▶ [EXERCISE AIM]: All that is wanted is the line with "At what coordinates should I click to accomplish: View" and each line after it to the end of the data below, set down exactly and without pictures.

:: DATA FOR THIS TASK ::

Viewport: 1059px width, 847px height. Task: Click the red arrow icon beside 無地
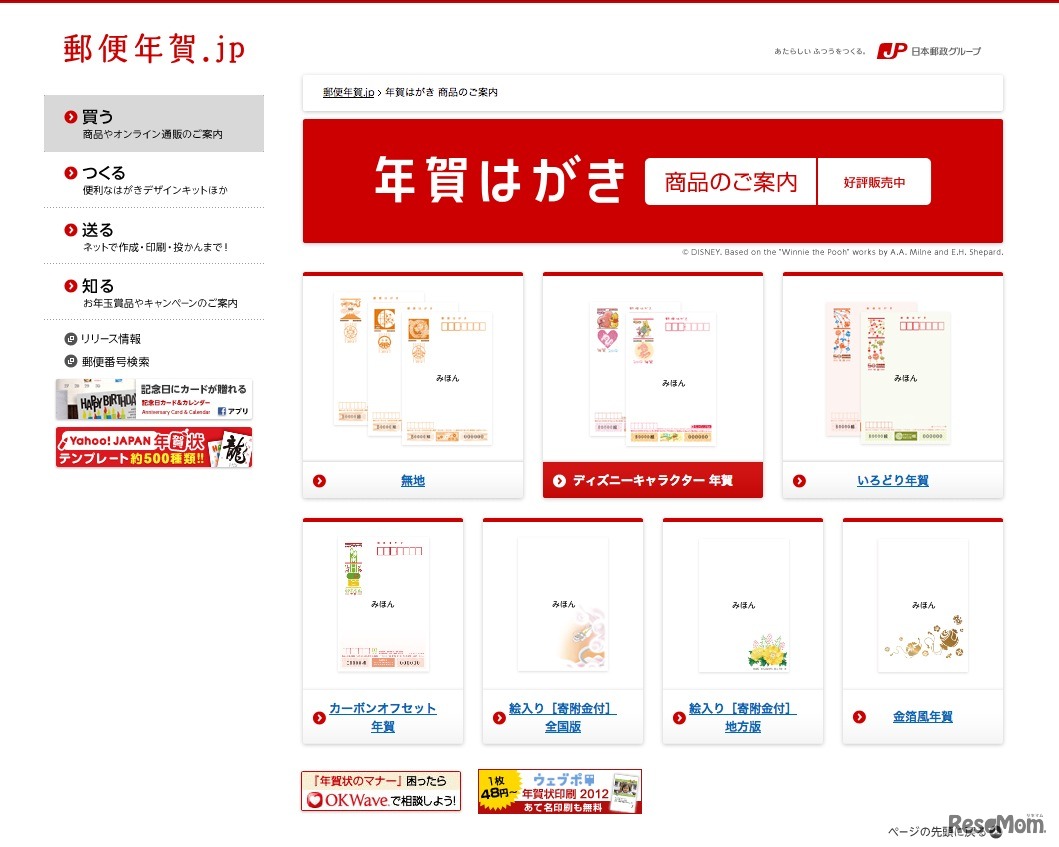(x=318, y=480)
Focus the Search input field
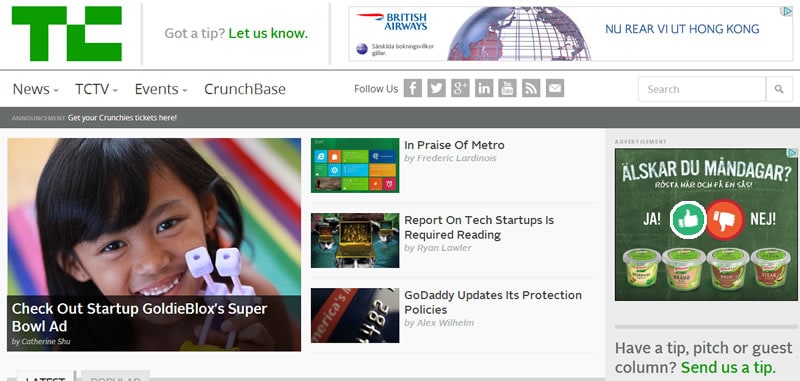The width and height of the screenshot is (800, 381). coord(702,89)
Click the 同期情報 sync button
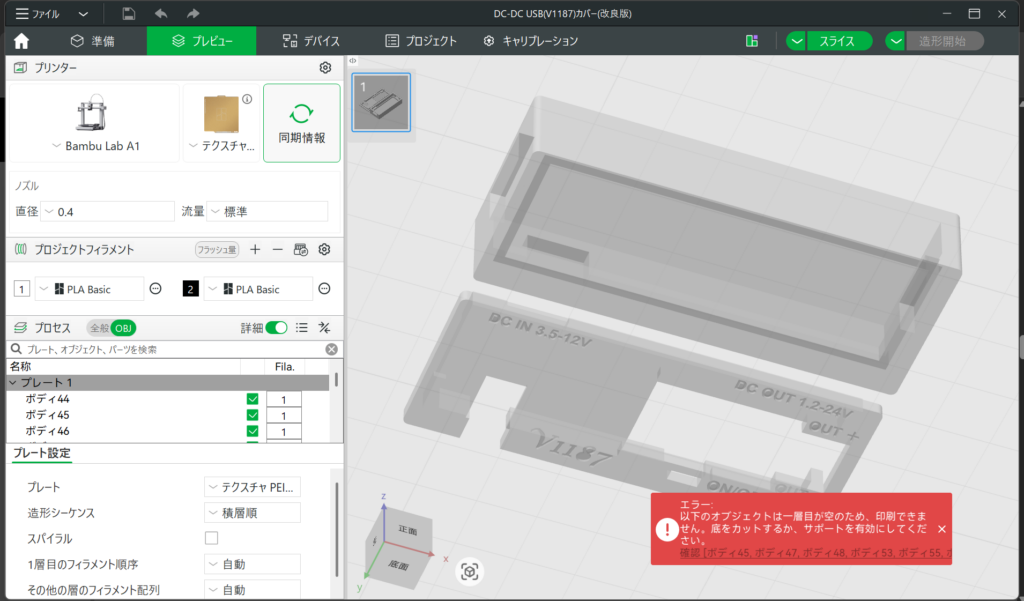Screen dimensions: 1024x601 [x=301, y=123]
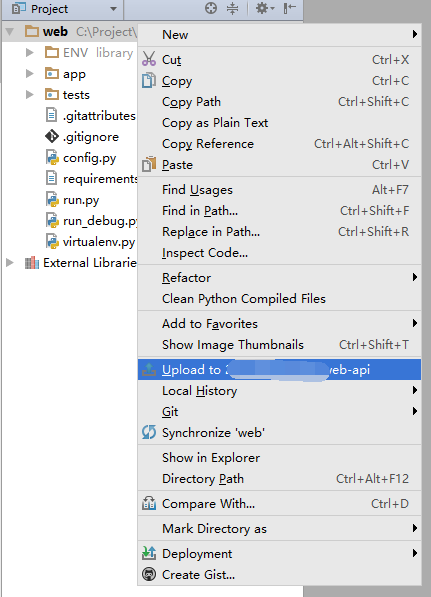Screen dimensions: 431x597
Task: Expand External Libraries node
Action: pyautogui.click(x=10, y=262)
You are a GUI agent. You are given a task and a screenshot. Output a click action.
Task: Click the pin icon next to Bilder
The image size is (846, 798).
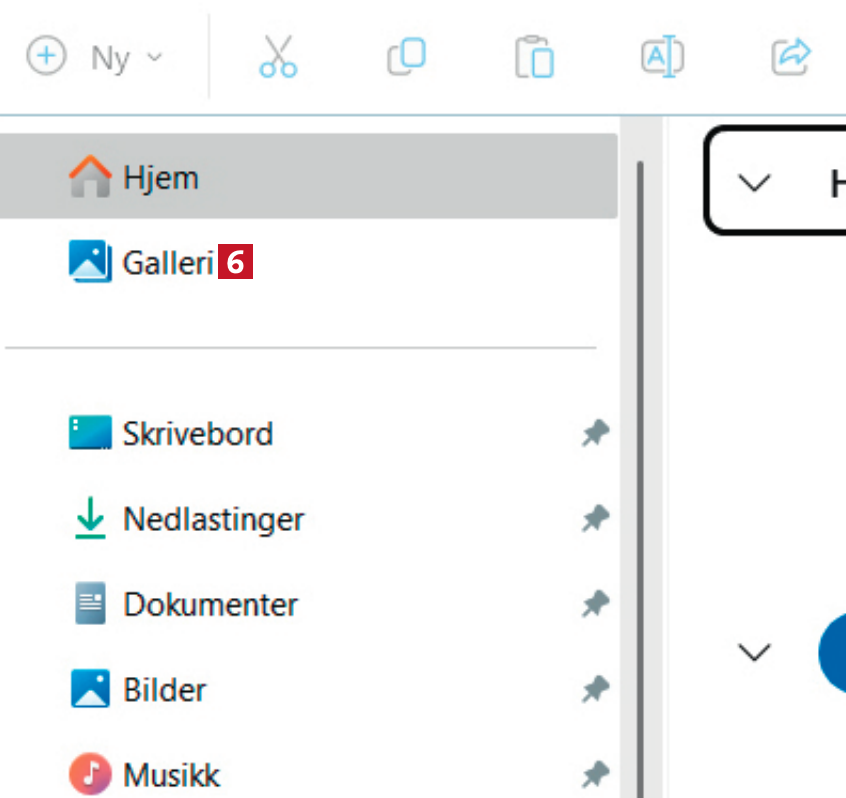click(x=596, y=690)
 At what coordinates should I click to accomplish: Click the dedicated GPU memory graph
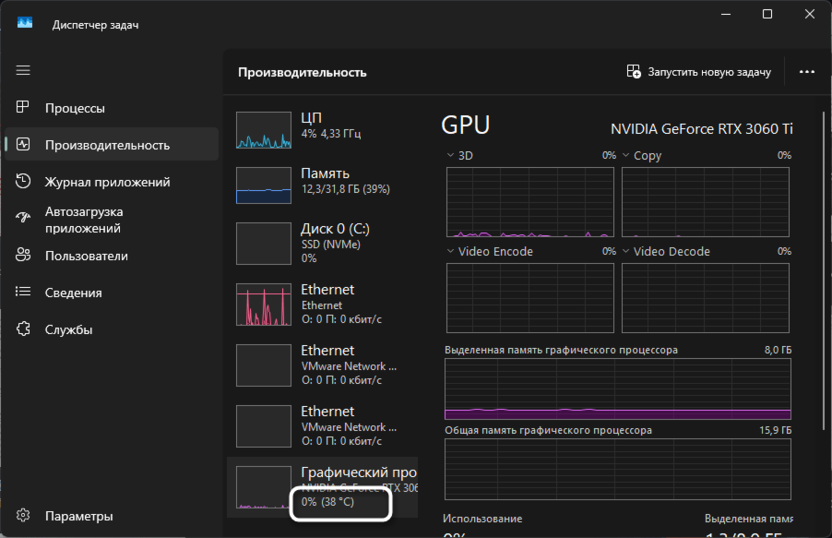coord(617,389)
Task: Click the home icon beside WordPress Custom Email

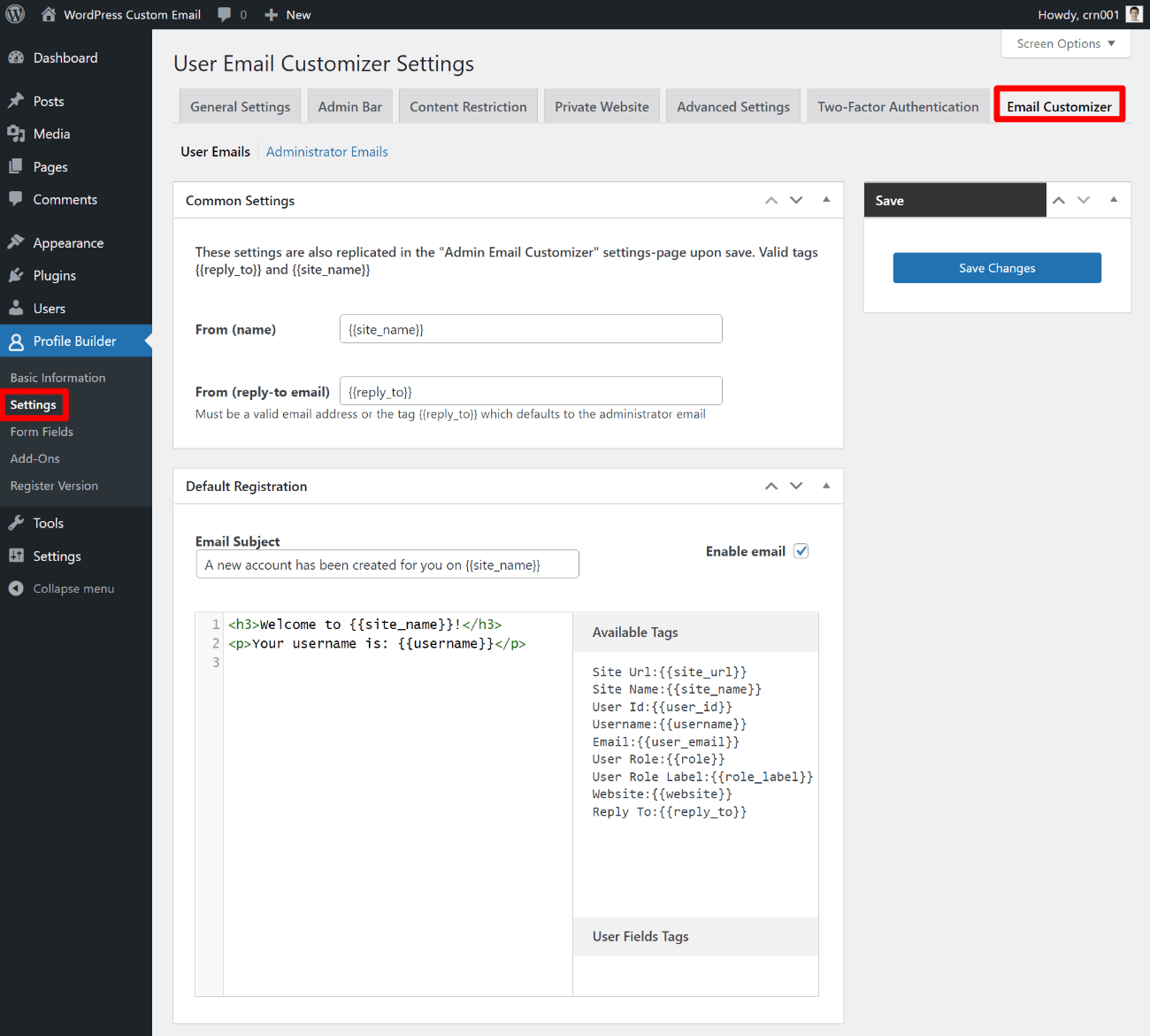Action: [49, 14]
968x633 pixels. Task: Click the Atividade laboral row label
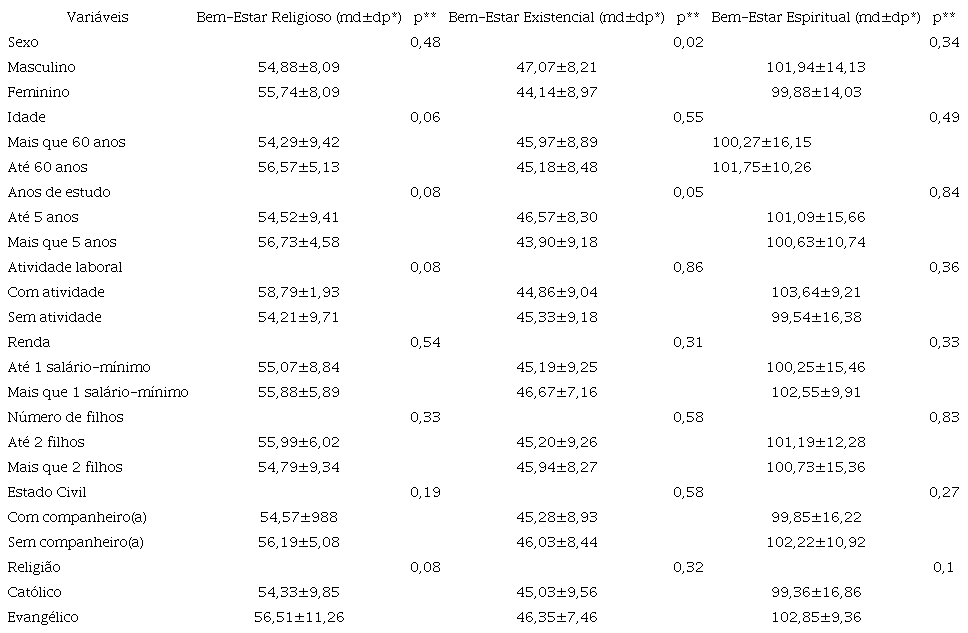(x=64, y=267)
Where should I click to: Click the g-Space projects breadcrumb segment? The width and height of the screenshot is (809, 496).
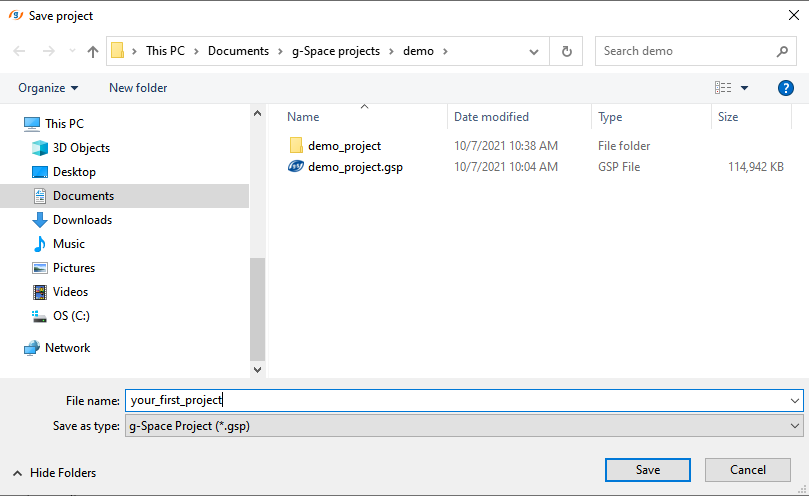coord(335,51)
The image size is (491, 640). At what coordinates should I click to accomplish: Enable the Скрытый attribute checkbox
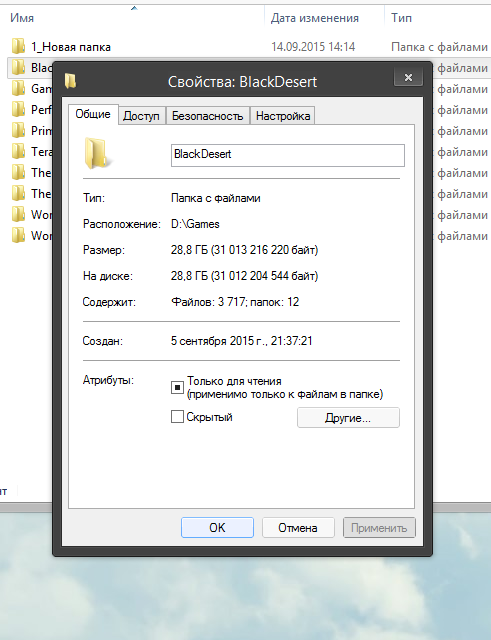(177, 417)
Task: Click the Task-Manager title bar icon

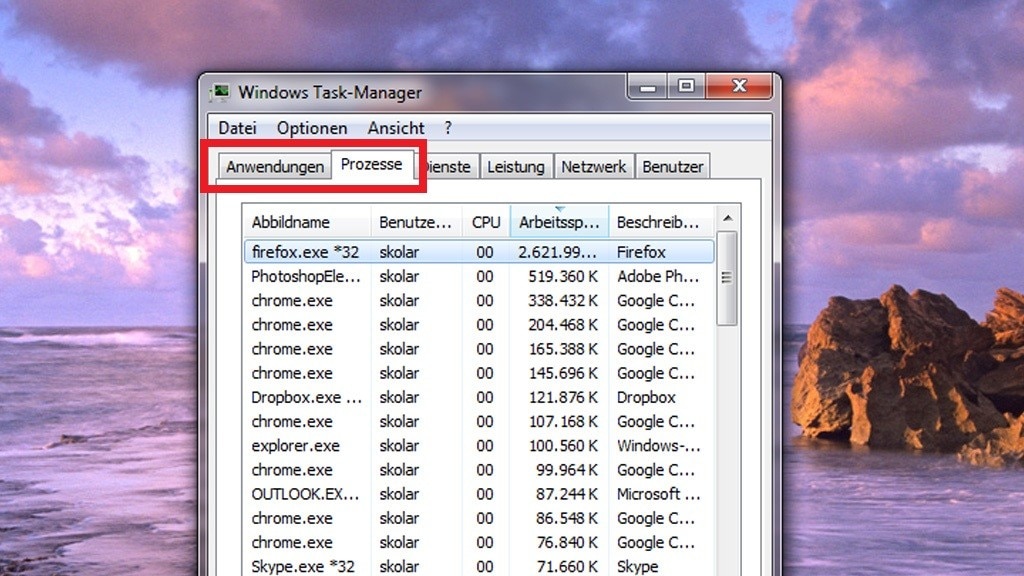Action: click(x=222, y=91)
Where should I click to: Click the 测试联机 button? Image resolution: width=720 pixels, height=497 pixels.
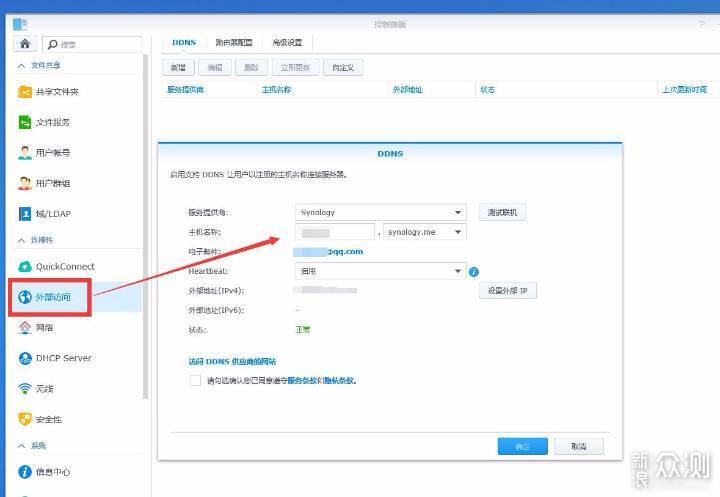point(502,213)
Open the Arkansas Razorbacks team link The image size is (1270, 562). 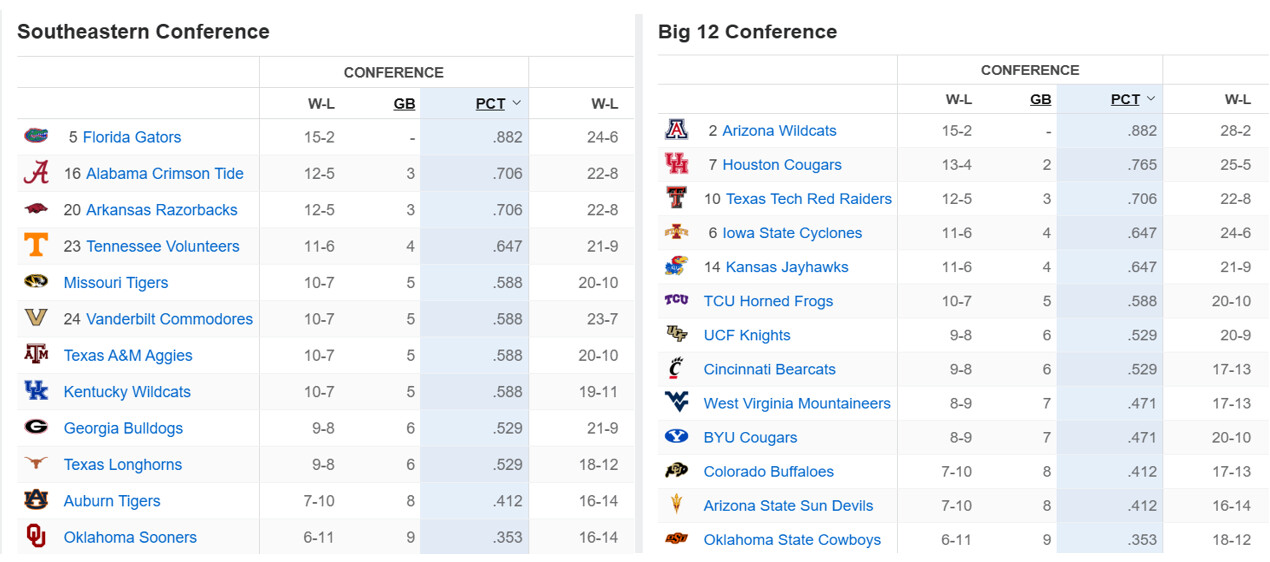click(161, 210)
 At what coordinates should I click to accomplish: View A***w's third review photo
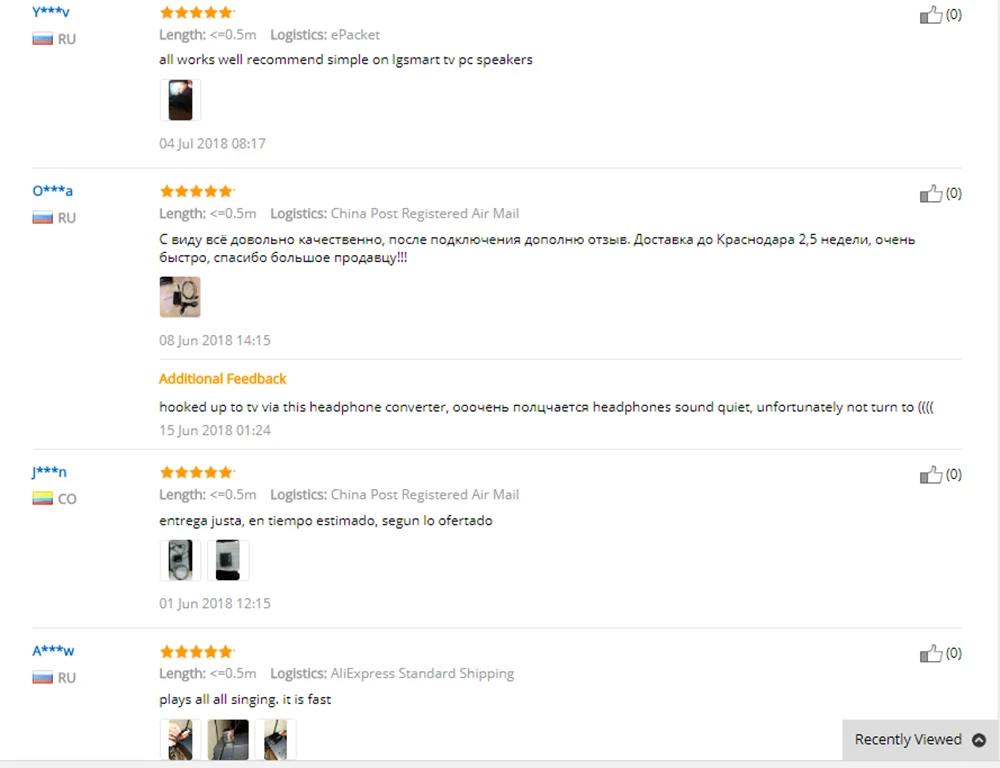[x=276, y=739]
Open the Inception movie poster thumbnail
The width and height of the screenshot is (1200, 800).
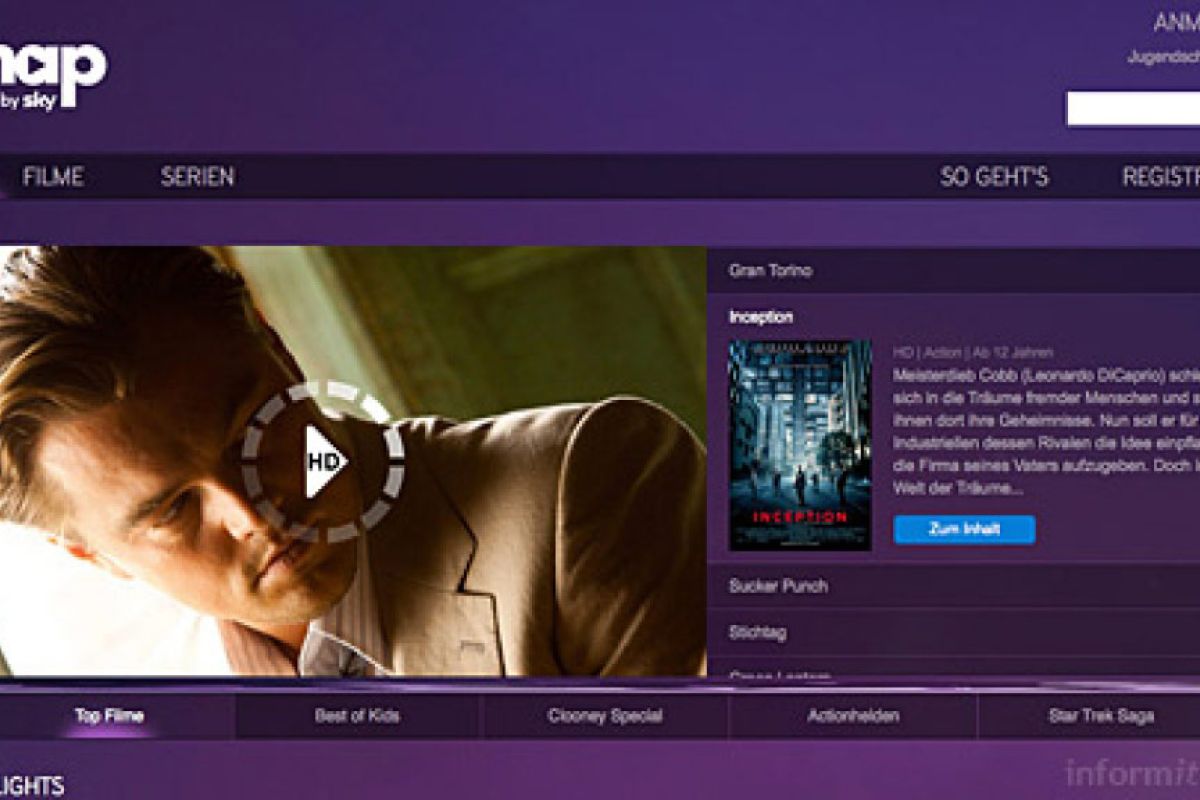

:::

▶ [OUTPUT OF THE EXERCISE]:
 At what coordinates should I click to accomplish: View A***w's third review photo
[x=276, y=739]
Open the Inception movie poster thumbnail
The width and height of the screenshot is (1200, 800).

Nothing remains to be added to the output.